I stumbled across an identity and I don't know to prove it

Question

I stumbled across this apparent identity: $$aa^{-1}_{b}+bb^{-1}_{a}-1=ab$$ where $$ a,b\in \mathbb{N/\{0\}} \\ gcd(a,b)=1 \\ (a^{-1}_{b})\equiv a^{\phi(b)-1} \mod b \\ (b^{-1}_{a})\equiv b^{\phi(a)-1} \mod a \\ $$ Pretty much $a^{-1}_{b}$ and $b^{-1}_{a}$ are multiplicative inverses and I chose for simplicity that a and b are coprime. If I run values in python it seems to be true.
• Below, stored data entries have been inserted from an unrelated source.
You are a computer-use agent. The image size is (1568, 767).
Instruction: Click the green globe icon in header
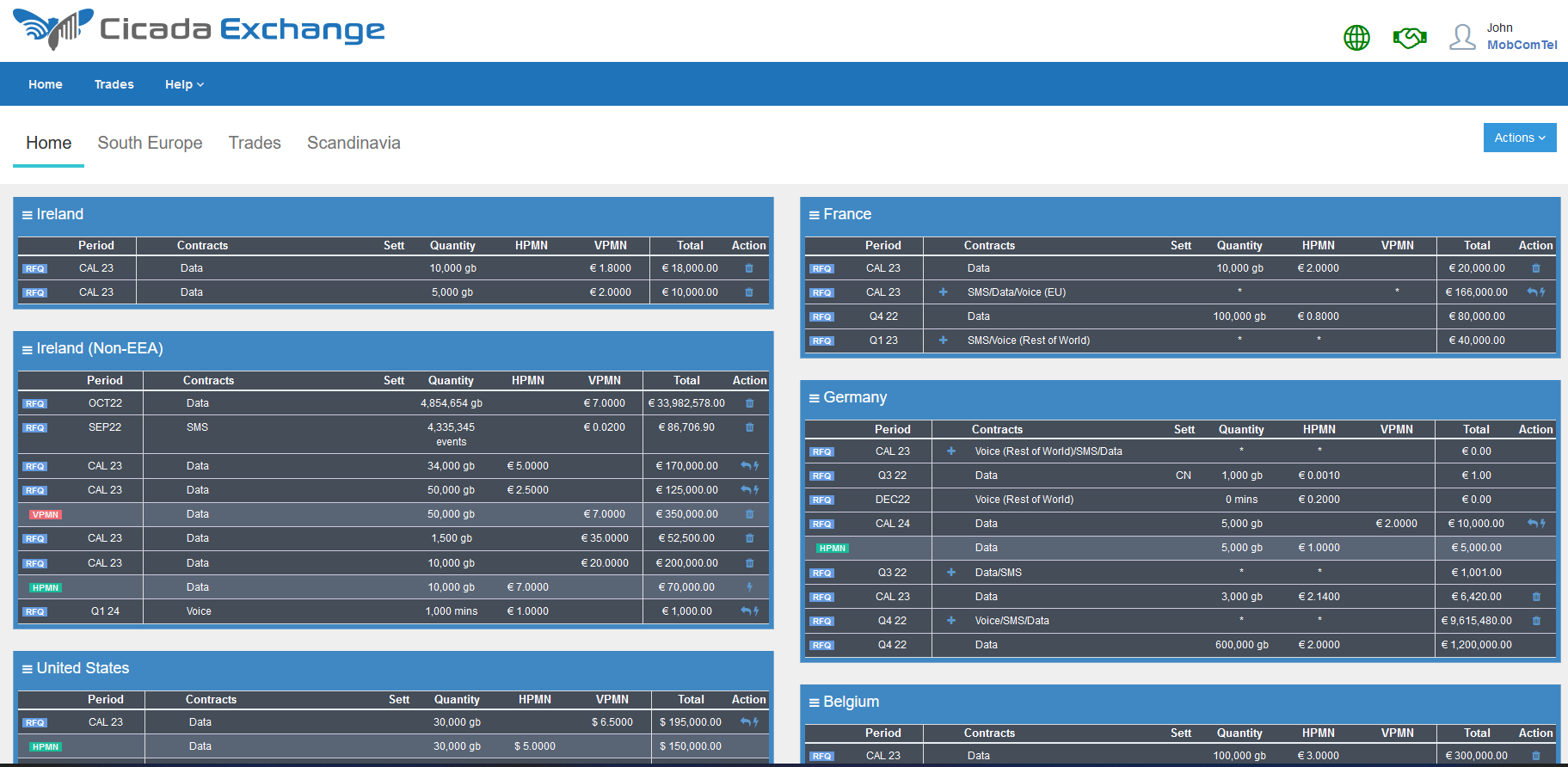tap(1356, 38)
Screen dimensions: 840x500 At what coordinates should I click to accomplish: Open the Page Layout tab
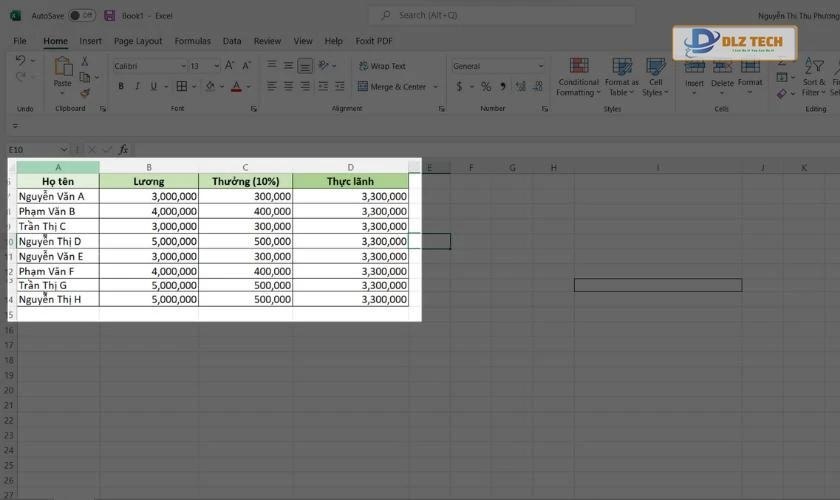tap(138, 41)
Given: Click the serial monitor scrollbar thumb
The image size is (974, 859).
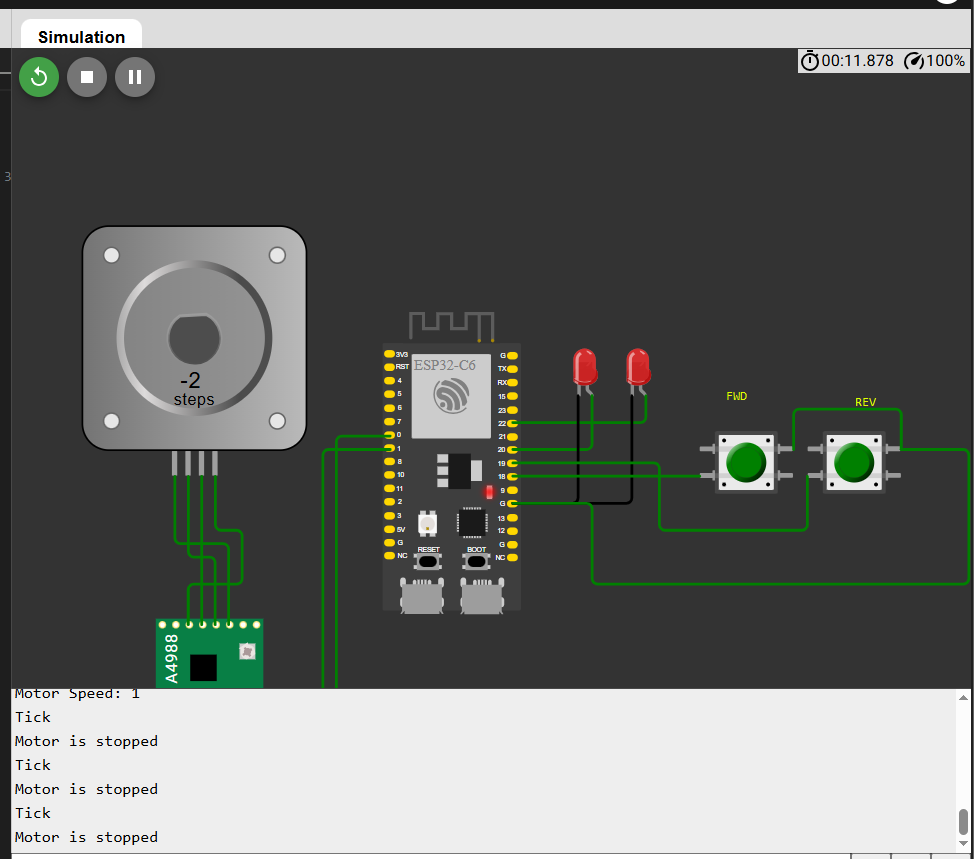Looking at the screenshot, I should (x=963, y=821).
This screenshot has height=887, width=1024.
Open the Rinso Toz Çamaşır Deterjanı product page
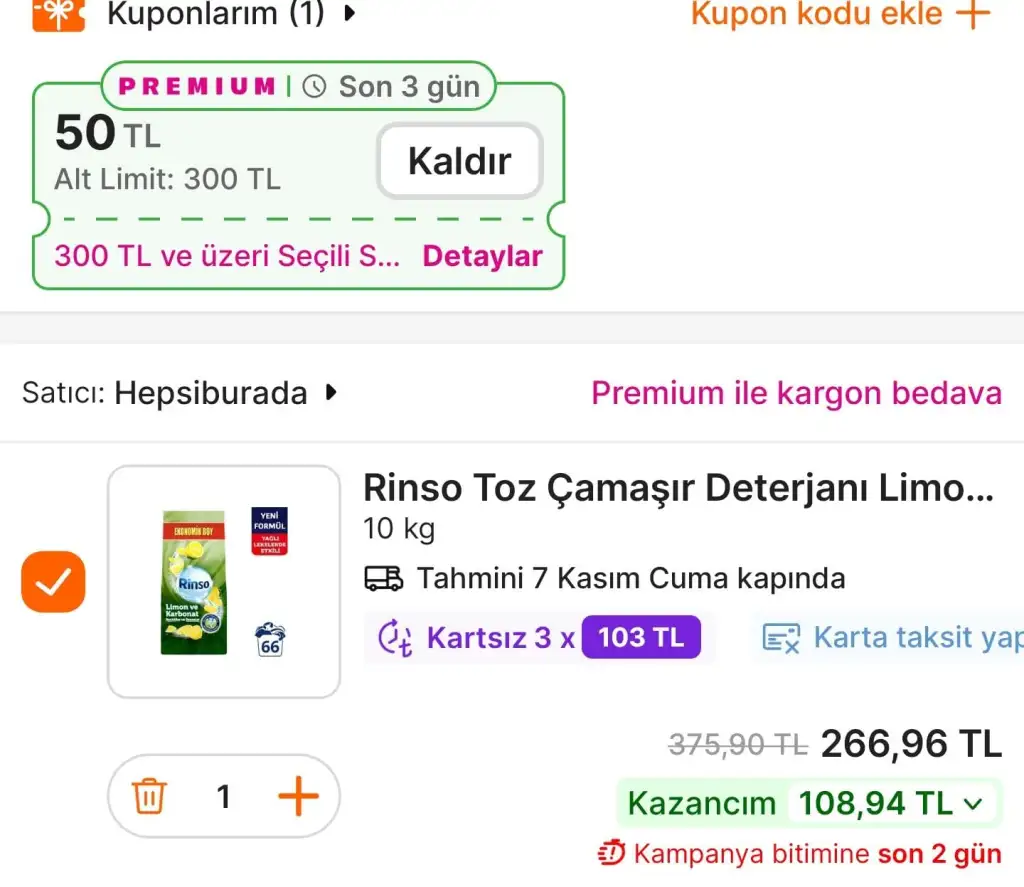pyautogui.click(x=679, y=489)
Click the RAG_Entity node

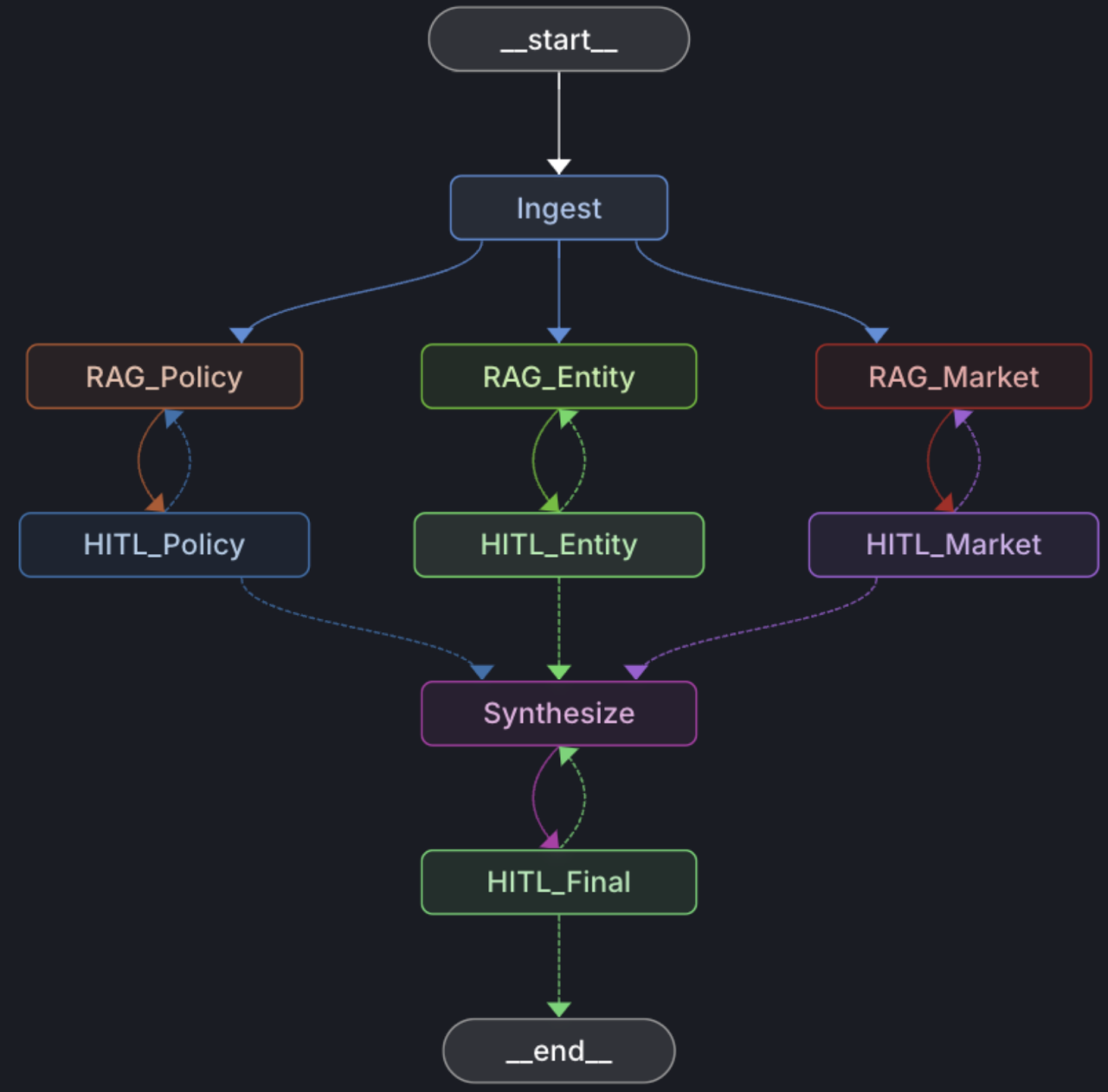pos(558,376)
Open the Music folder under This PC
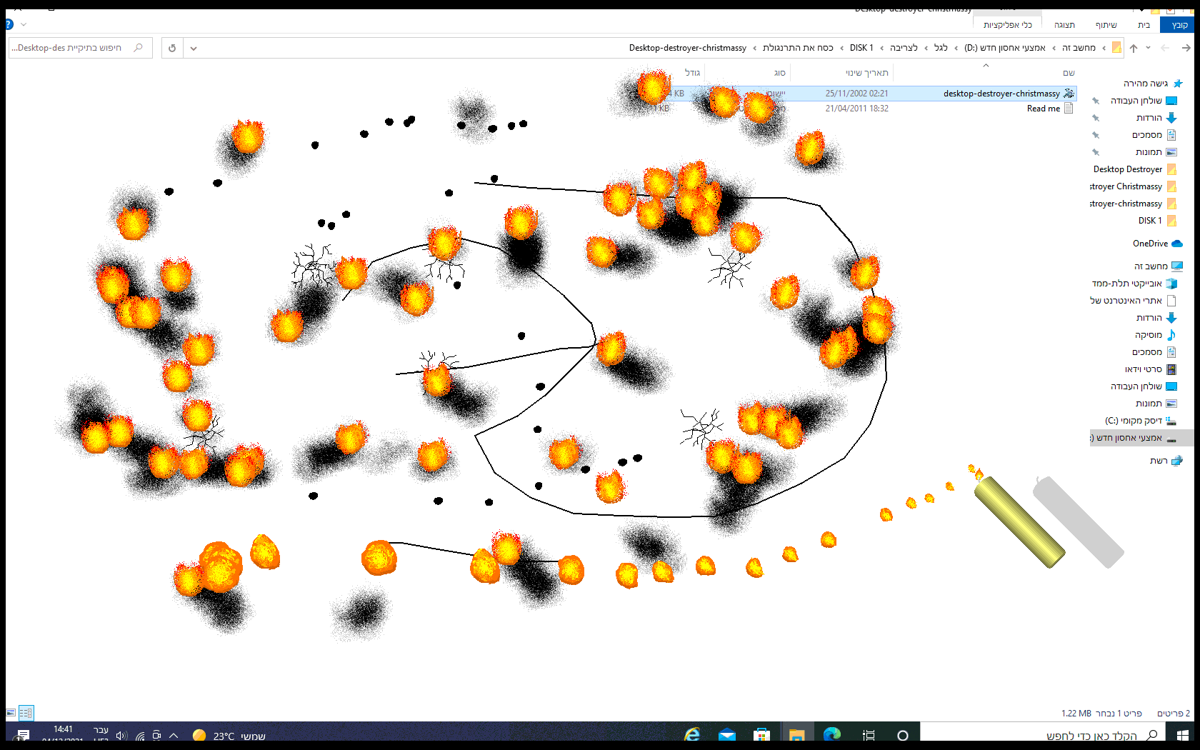1200x750 pixels. point(1150,334)
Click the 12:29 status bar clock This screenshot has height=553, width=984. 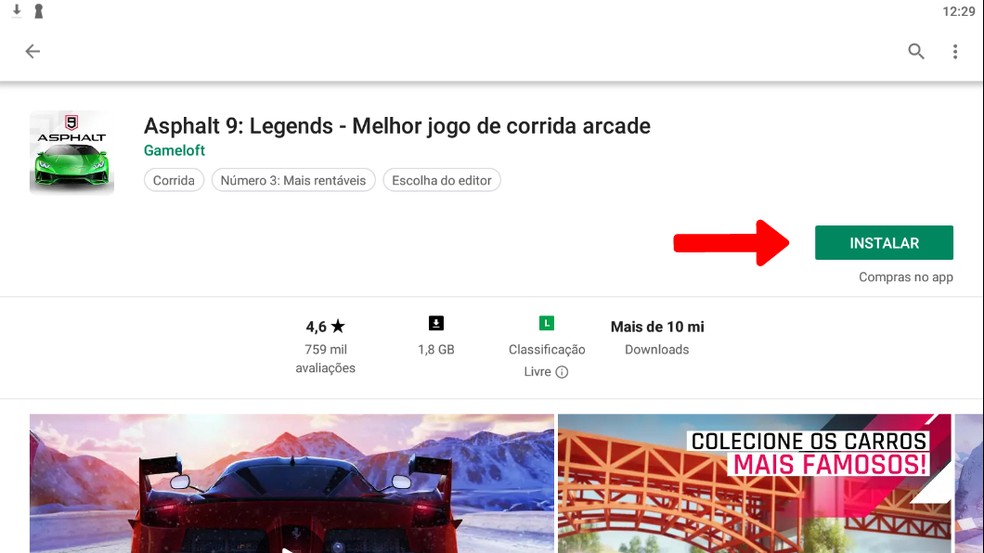point(958,11)
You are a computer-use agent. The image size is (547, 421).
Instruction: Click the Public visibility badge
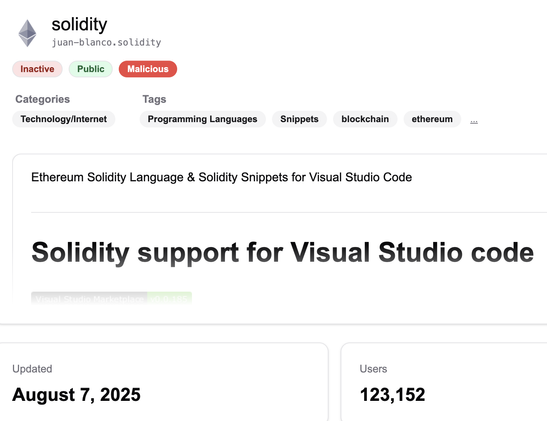pyautogui.click(x=91, y=69)
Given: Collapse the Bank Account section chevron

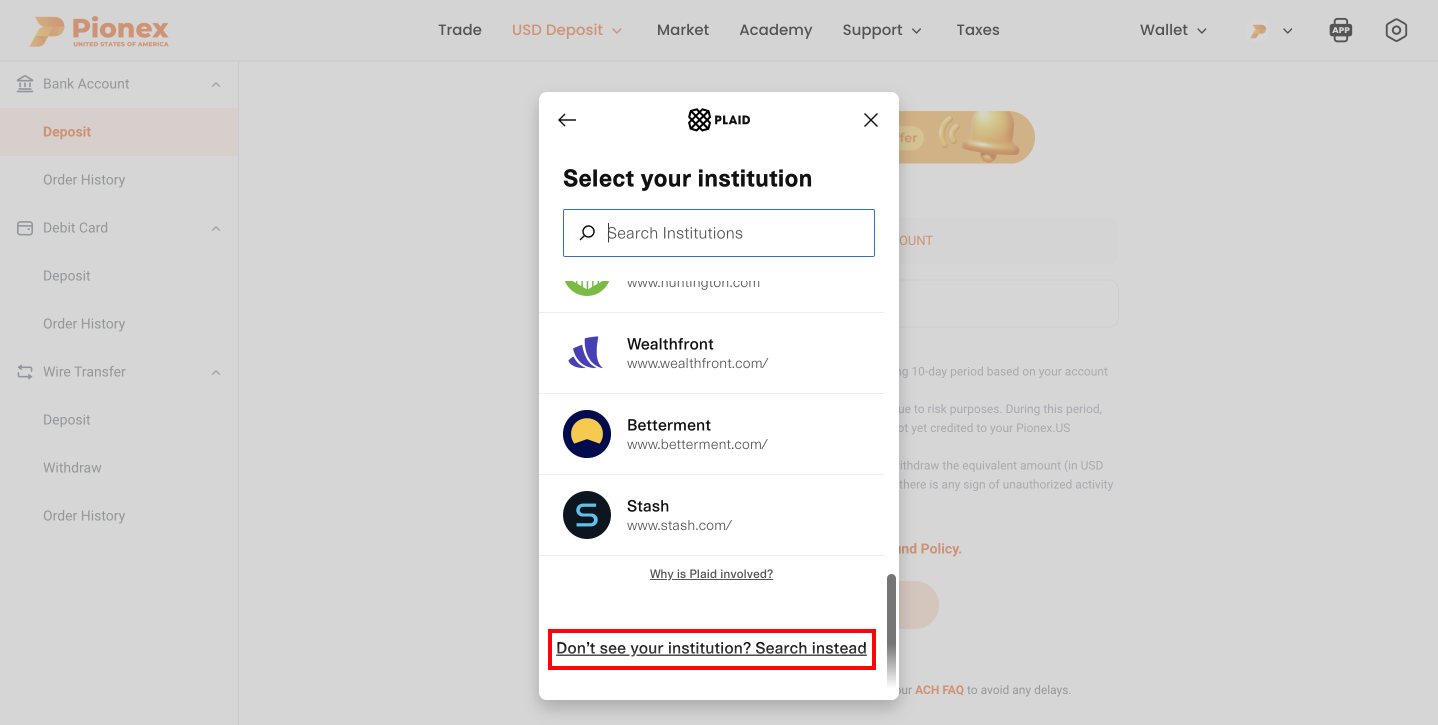Looking at the screenshot, I should tap(216, 84).
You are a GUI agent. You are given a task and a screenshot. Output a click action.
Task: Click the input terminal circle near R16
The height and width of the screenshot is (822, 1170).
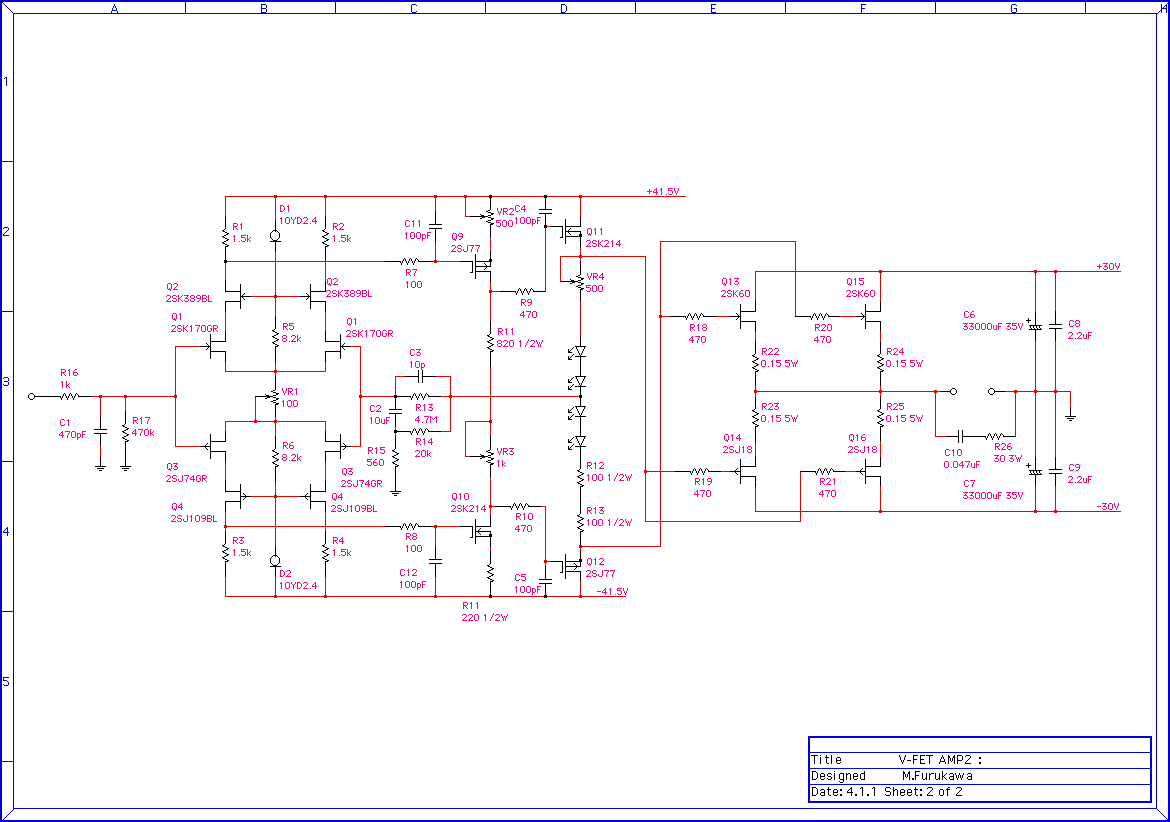tap(32, 396)
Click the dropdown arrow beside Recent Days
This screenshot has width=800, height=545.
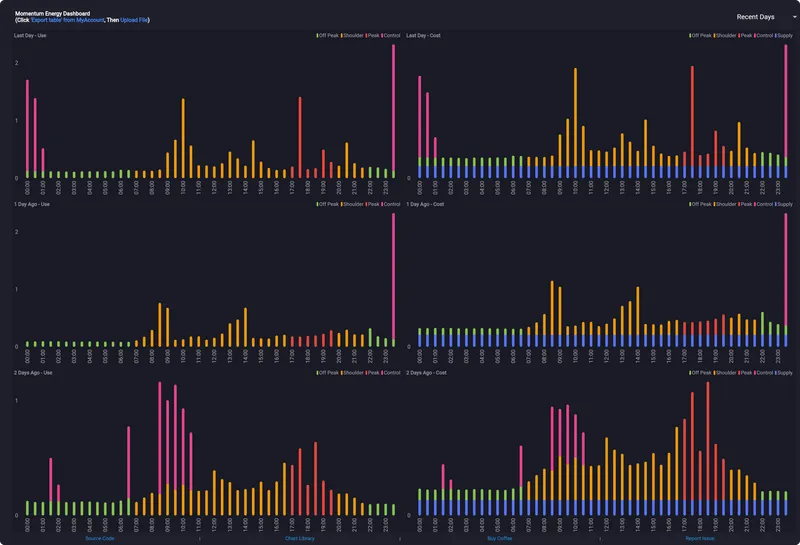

What I've done so far is prove that the lhs is a multiple of the rhs: $$ a^{-1}_{b} = a^{\phi(b)-1} \\ b^{-1}_{a} = b^{\phi(a)-1} \\ E = aa^{-1}_{b}+bb^{-1}_{a}-1=a^{\phi(b)}+b^{\phi(a)}-1 \\ E \equiv a^{\phi(b)}-1\equiv 0\mod b \\ E \equiv b^{\phi(a)}-1\equiv 0\mod a $$ therefore $E$ is a multiple of $a$ and a multiple of $b$ so it is a multiple of $ab$. But I can't figure out how to show that it is equal to $ab$ and not just a multiple.